‘Green Book : Sur les routes du Sud’

Titre original : Green book
Pays : États-Unis
Réalisateur : Peter Farrelly
Année de sortie : 2018
Genre : Biopic, drame
Type : Long-métrage


Résumé

En 1962, alors que règne la ségrégation, Tony Lip (Viggo Mortensen), un videur italo-américain du Bronx, est engagé pour conduire et protéger le Dr Don Shirley (Ali Mahershala), un pianiste noir de renommée mondiale, lors d’une tournée de concerts. Durant leur périple de Manhattan jusqu’au Sud profond, ils s’appuient sur le Green Book pour dénicher les établissements accueillant les personnes de couleur, où l’on ne refusera pas de servir Shirley. Ensemble, ils vont devoir dépasser leurs préjugés, oublier ce qu’ils considéraient comme des différences insurmontables, pour découvrir leur humanité commune. 

L’avis de Ciné’xagone ()

Ces dernières années, les biopics ont la cote. De quoi s’en trouver lassé. Pourtant avec Green book, Peter Farrelly, s’il ne révolutionne pas le genre, signe un film efficace et touchant.

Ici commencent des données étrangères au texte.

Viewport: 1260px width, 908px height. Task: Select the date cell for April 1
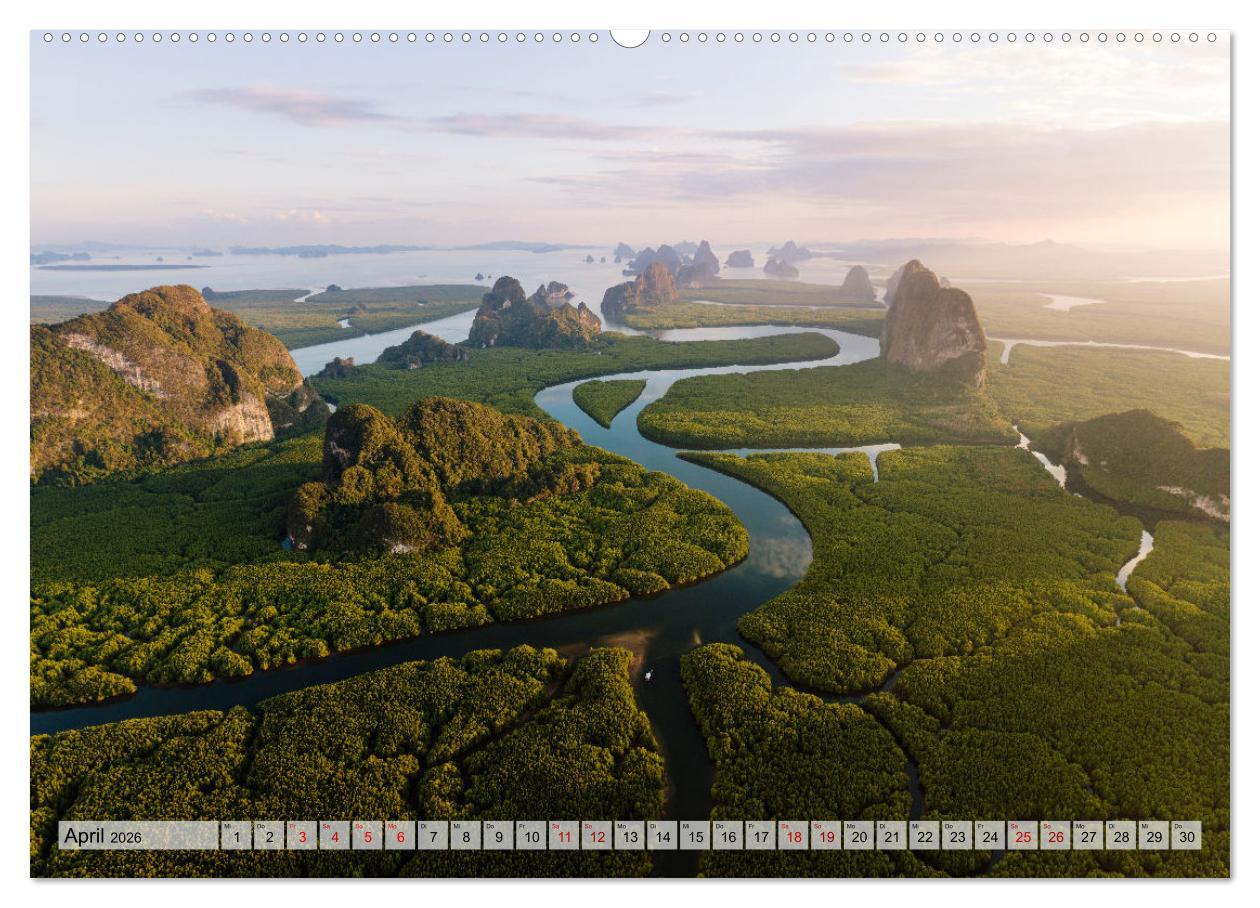pos(236,836)
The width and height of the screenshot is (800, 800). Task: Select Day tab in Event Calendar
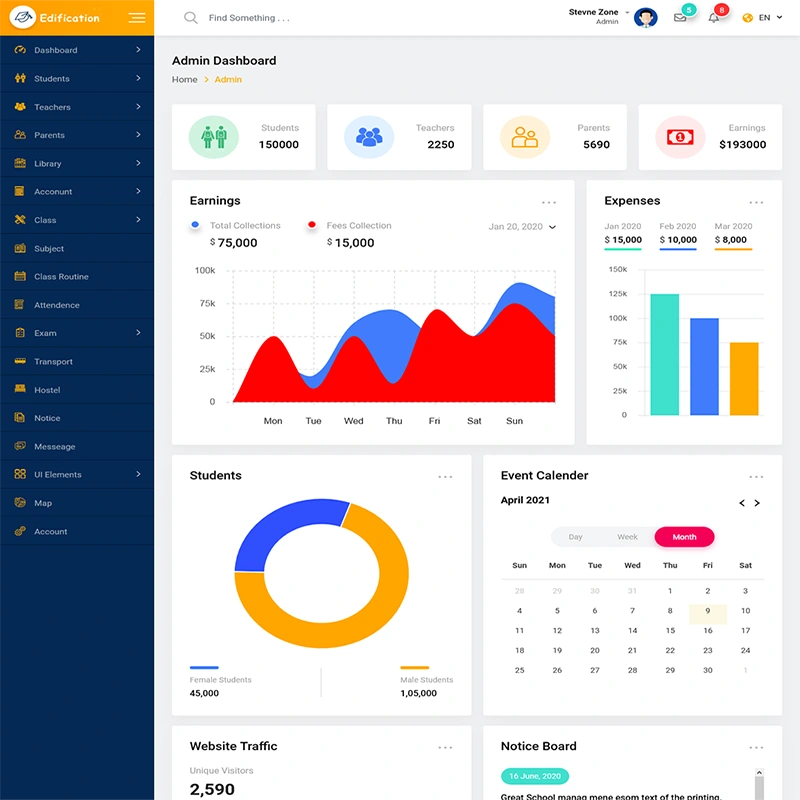pyautogui.click(x=575, y=537)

Le scénario est simple, ne surprend pas : deux personnes aux styles de vie et milieux opposés sont obligés de se côtoyer. On se laisse néanmoins prendre et porter jusqu’à la fin par le duo formé par les excellents Viggo Mortensen et Ali Mahershala. Le télescopage de leurs deux mondes crée des dialogues tantôt comiques (on rit vraiment), tantôt tragiques (on a la larme à l’œil). Le cœur se serre lors des scènes qui témoignent, à travers le parcours du pianiste noir dans le Sud des États-Unis, de la ségrégation, sans jamais tomber dans le pathos. Car c’est là la force du film, raconter, bouleverser, sans céder aux extrêmes ou à la facilité. L’émotion donnée par Ali Mahershala, dont le personnage est déchiré entre deux mondes, est sincère. Les préjugés de Tony, le « bon gars », le rital bagarreur au grand cœur, tombent un à un. Joué par Viggo Mortensen, ce dernier réussit à donner du corps à un personnage qui risquait d’être stéréotypé.

Dans ce film d’une photographie impeccable sans être remarquable, le rythme est fluide et ne souffre pas de longueurs. Ainsi, on arrive tranquillement au dénouement, où l’on comprend que la fin du voyage n’est que le début d’une autre histoire. Les deux personnages retrouvent leurs foyers respectifs, dans le bruit et la promiscuité pour l’un, dans le silence et l’opulence pour l’autre. Mais leur voyage ensemble ne les a pas laissé indemne et c’est sur un happy end que l’on quitte Tony Lip et le Dr Shirley.